Source >>
0

Why do the bytes obtained from serializing pytorch state_dicts change after loading the a state_dict into a new instance of the same model architecture?

Have a look:

import binascii
import torch.nn as nn
import pickle

lin1 = nn.Linear(1, 1, bias=False)
lin1s = pickle.dumps(lin1.state_dict())
print("--- original model ---")
print(f"hash of state dict: {hex(binascii.crc32(lin1s))}")
print(f"weight: {lin1.state_dict()['weight'].item()}")

lin2 = nn.Linear(1, 1, bias=False)
lin2.load_state_dict(pickle.loads(lin1s))
lin2s = pickle.dumps(lin2.state_dict())
print("\n--- model from deserialized state dict ---")
print(f"hash of state dict: {hex(binascii.crc32(lin2s))}")
print(f"weight: {lin2.state_dict()['weight'].item()}")

prints

--- original model ---
hash of state dict: 0x4806e6b6
weight: -0.30337071418762207

--- model from deserialized state dict ---
hash of state dict: 0xe2881422
weight: -0.30337071418762207

As you can see, the hashes of the (pickles of the) state_dicts are different whereas the weight is copied over correctly. I would assume that a state_dict from the new model equals the old one in every aspect. Seemingly, it does not, hence the different hashes.

jonas
  • 181
  • 3
  • 8
  • 1
    This might be because pickle is not expected to produce a repr suitable for hashing. https://stackoverflow.com/questions/12727571/using-pickle-dumps-to-hash-mutable-objects/12739361#12739361 It might be a better idea to compare keys, and then compare tensors stored in the dict-keys for equality/closeness. – Umang Gupta Mar 29 '21 at 21:53
  • @UmangGupta that sounds very plausible, I did not know that. Thanks! I don't know if your answer (that's still kind of a hypothesis) counts as "real" answer, but I'll mark it as solution if you post it as such. – jonas Mar 30 '21 at 18:50
  • I elaborated my response further in the answer. I hope you find it helpful. – Umang Gupta Mar 30 '21 at 19:21

1 Answers1

1

This might be because pickle is not expected to produce a repr suitable for hashing (See Using pickle.dumps to hash mutable objects). It might be a better idea to compare keys, and then compare tensors stored in the dict-keys for equality/closeness.

Below is a rough implementation of that idea.

Information given >>
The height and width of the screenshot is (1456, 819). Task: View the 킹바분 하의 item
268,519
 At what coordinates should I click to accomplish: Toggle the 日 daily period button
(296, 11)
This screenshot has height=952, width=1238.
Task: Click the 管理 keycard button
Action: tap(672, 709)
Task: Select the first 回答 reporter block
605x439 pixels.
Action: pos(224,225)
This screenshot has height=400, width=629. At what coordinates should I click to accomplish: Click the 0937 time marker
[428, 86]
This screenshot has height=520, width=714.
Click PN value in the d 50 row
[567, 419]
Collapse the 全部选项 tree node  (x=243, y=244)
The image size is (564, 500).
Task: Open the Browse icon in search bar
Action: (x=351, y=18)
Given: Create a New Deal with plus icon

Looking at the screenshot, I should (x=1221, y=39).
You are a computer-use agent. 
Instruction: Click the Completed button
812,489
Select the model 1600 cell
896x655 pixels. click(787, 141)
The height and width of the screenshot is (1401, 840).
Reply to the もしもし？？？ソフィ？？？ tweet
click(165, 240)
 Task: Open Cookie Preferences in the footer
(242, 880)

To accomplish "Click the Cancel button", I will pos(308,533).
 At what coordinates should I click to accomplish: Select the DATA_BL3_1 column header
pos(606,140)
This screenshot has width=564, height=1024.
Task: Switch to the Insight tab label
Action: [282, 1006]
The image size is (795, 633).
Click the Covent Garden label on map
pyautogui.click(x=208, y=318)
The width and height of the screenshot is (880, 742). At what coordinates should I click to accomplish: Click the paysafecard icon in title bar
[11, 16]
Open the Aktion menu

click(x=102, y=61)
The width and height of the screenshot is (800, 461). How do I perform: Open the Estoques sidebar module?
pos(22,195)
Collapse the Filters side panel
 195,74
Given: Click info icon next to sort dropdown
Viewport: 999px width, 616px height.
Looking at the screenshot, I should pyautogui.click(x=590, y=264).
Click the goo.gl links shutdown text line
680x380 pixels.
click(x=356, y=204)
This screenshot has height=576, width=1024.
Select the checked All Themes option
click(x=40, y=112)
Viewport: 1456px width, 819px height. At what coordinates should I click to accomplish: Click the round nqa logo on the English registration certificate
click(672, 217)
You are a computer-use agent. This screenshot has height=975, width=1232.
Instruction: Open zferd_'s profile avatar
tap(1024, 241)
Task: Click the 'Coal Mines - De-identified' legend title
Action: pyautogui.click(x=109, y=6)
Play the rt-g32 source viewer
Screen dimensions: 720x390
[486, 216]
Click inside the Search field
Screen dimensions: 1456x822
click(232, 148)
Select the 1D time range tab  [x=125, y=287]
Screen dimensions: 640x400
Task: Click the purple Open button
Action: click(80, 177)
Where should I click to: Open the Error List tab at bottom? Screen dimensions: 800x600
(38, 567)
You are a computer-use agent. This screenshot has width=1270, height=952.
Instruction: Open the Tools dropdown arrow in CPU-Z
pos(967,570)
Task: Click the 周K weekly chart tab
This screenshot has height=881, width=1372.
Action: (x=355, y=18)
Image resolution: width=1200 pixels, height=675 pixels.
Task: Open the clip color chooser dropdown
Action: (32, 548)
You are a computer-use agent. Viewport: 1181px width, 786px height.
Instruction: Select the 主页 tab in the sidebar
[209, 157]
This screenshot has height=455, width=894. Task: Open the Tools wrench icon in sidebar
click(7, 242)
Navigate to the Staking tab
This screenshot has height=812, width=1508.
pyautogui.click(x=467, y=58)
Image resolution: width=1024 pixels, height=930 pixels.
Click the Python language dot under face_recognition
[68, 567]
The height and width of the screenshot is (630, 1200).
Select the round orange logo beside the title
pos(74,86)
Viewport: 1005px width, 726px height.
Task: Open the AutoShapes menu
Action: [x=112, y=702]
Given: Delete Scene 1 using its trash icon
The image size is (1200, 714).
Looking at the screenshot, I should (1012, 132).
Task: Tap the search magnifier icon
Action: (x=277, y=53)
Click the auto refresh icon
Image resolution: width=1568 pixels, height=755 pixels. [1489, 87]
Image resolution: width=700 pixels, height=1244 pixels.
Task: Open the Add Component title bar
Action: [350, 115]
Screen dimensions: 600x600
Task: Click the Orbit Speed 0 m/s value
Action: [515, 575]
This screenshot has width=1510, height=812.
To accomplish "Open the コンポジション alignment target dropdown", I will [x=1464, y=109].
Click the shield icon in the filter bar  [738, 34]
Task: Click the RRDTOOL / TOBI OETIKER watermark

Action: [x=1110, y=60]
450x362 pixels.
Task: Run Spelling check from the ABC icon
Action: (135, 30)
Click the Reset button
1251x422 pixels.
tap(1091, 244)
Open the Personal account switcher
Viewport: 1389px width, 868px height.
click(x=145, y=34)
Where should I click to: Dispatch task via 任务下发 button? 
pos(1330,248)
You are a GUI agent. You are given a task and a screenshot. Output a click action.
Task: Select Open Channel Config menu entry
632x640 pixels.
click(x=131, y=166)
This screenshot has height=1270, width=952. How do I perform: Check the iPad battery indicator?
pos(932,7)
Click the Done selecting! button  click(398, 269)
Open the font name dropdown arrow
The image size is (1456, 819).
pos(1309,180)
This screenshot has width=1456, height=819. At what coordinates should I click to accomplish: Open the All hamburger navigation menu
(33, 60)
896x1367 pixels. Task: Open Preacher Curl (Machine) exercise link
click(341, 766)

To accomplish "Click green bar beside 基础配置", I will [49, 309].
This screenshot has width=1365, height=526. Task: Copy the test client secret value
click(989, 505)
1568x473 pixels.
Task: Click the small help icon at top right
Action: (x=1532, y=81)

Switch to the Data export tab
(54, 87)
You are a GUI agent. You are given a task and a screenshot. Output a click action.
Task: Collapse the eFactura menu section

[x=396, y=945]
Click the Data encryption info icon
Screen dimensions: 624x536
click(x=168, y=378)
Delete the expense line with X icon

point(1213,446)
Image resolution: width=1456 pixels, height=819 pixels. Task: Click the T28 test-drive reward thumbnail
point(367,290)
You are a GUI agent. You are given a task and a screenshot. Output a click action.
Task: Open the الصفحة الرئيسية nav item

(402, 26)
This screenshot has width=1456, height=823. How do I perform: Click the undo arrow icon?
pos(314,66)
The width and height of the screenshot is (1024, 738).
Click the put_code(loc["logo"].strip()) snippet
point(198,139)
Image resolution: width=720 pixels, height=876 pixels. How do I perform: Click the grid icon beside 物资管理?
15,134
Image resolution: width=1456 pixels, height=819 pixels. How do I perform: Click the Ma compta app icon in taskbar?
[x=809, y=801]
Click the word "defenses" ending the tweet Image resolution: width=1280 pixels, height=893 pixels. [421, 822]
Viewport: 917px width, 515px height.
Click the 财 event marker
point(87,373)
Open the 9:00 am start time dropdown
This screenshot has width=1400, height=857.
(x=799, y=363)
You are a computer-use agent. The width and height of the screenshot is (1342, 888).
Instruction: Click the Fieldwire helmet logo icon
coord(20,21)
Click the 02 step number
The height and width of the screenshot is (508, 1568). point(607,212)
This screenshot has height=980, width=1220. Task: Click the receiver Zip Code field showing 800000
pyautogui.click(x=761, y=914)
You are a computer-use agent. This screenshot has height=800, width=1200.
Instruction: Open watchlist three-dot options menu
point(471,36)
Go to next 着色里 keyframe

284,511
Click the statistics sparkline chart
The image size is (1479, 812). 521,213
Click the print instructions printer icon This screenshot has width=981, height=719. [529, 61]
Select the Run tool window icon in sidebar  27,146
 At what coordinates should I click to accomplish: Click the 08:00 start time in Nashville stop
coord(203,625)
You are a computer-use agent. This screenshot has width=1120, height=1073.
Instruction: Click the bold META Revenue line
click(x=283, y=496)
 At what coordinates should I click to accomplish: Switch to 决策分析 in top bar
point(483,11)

What to do >> Name every module that the import statements bring in within the code of the forum thread about PyTorch state_dict hashes. The records are not used in this work.

Exercise output >>
- binascii
- torch.nn (imported as nn)
- pickle